Most of its characters, however, aren’t long for this world. “The Bishop Boys are coming,” says Jane’s husband, Bill (Noah Emmerich), after arriving home riddled with gunshot wounds. We don’t yet know who the Bishop Boys actually are, nor do we need to — the fun of films like this is in how little it takes to get the troubles going. All that matters is that a roving band of outlaws led by the group’s namesake (Ewan McGregor) is on its way to finish off Bill and anyone who would stop them.

The last few westerns worth their salt — especially Meek’s Cutoff and The Homesman — likewise centered on women; being that the oater is the most endlessly modulated of all film genres, this may be the freshest revisionist approach left. O’Connor’s movie is too sentimental and self-serious to add much of note to the mythos, but Portman embodies her character’s grief no less movingly than her forebears.

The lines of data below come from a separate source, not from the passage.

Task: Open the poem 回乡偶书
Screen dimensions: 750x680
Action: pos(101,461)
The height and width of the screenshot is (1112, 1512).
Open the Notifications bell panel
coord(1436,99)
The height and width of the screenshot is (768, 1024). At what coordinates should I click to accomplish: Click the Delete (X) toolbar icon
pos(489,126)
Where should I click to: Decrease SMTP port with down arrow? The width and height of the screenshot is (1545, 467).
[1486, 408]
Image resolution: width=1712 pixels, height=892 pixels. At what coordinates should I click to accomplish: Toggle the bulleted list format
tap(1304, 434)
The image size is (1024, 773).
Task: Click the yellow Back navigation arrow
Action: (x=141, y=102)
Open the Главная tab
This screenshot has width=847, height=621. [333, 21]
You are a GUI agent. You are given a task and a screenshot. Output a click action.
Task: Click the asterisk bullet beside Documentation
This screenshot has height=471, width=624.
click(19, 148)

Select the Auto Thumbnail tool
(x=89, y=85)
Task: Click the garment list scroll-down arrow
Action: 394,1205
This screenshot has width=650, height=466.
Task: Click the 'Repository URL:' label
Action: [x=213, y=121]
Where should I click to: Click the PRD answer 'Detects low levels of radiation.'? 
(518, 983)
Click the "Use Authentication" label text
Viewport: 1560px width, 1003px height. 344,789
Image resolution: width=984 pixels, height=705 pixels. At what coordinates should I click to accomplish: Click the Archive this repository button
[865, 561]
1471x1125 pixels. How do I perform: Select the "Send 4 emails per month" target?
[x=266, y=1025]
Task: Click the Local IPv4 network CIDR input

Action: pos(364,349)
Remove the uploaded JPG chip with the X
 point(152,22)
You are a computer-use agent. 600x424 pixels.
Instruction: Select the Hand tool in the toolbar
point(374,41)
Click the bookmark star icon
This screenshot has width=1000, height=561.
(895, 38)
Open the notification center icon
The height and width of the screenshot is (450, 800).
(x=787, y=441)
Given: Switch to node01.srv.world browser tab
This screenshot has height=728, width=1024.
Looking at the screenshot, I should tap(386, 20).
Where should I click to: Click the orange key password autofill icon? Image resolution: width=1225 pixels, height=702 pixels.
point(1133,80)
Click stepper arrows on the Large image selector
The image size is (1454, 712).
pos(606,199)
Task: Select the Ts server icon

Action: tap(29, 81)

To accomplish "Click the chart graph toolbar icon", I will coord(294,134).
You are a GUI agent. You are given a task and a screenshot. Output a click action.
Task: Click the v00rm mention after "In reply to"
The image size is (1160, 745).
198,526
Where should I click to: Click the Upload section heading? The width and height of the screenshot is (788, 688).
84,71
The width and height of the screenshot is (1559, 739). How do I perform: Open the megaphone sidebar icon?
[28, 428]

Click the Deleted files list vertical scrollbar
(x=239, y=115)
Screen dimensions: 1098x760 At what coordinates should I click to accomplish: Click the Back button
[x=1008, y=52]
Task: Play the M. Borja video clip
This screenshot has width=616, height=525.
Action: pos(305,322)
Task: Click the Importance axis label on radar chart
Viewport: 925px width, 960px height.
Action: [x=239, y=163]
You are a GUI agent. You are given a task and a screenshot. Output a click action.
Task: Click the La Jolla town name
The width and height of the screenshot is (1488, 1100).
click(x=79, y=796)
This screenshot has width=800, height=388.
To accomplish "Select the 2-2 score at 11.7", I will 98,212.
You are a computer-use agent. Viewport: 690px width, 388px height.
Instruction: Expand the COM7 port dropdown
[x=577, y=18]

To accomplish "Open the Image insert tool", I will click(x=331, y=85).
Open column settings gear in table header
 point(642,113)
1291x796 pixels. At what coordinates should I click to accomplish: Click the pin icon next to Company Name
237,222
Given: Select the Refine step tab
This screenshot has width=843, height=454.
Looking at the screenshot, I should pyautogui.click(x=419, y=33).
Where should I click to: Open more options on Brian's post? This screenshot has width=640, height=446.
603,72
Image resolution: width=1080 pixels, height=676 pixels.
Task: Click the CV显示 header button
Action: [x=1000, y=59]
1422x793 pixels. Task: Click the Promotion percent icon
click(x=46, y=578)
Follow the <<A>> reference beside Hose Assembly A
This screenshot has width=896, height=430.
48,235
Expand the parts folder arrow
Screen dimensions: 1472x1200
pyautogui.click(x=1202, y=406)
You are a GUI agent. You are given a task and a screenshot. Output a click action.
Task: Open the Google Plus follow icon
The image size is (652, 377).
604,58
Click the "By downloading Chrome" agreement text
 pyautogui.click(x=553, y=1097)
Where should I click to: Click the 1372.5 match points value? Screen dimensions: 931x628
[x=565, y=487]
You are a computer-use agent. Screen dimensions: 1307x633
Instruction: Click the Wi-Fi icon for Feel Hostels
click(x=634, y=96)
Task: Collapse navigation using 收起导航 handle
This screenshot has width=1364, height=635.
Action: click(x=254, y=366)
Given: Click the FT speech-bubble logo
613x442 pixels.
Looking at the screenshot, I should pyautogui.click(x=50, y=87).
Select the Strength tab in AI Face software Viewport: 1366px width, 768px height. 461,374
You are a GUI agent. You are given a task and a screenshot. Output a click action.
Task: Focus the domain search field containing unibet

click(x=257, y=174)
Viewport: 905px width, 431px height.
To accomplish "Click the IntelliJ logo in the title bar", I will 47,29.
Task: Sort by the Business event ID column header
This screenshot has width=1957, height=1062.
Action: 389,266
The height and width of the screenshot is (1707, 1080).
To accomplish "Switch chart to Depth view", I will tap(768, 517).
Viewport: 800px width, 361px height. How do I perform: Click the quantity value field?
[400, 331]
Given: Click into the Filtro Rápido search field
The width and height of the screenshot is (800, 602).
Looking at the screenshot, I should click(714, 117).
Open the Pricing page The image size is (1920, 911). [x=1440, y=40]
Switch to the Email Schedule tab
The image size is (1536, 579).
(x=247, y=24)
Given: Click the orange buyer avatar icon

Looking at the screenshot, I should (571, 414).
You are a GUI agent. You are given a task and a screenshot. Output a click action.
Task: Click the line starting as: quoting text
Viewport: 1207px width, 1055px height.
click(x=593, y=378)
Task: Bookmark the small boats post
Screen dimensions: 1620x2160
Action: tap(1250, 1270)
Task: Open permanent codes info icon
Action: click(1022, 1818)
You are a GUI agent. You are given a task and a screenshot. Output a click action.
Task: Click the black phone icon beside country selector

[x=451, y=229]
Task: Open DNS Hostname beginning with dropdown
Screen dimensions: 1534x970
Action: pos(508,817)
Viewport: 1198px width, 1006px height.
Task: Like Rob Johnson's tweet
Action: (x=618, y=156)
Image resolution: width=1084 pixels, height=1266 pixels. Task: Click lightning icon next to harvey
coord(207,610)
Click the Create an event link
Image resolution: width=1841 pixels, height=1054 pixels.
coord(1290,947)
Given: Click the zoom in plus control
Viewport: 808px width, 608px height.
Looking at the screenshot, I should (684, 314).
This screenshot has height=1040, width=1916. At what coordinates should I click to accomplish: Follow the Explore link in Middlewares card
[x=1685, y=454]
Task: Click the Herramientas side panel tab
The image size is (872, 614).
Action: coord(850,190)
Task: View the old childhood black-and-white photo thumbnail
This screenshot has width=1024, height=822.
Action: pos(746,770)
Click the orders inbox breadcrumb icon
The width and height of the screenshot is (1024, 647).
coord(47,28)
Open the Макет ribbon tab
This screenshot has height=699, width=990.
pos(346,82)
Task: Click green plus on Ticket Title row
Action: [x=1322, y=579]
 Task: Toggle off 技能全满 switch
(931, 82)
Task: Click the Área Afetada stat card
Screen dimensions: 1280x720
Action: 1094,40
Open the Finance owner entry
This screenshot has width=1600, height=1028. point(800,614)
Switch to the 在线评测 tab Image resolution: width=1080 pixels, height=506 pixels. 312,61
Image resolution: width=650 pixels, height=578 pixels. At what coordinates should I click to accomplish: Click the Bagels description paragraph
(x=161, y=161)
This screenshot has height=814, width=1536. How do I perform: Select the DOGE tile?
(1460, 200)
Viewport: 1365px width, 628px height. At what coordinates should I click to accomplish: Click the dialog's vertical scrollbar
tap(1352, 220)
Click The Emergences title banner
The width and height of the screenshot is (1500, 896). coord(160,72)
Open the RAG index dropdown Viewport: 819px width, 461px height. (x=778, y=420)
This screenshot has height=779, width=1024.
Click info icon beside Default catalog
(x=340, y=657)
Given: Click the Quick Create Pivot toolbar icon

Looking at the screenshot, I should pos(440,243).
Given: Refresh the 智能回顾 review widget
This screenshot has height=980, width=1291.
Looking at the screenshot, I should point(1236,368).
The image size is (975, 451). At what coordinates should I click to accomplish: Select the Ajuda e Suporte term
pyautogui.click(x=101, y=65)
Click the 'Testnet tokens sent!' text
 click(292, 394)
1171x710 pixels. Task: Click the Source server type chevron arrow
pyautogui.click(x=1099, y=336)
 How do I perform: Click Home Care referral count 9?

Jane Got a Gun jumps between the present of 1871 and the past of 1864, with everyone its heroine and her husband have supposedly wronged (or, more likely, been wronged by) coming out of the woodwork to finish what started nearly a decade earlier. This leaves the happy couple and Jane’s former fiancé (it’s complicated) with only one viable option: Home Alone the hell out of their remote abode, batten down the hatches, and stage a last stand.

Light streams into their house through countless bullet holes during the inevitable shootout that follows, tinted purple like old photos from a toy camera. No one involved has the time to appreciate it, but it’s a striking sight all the same.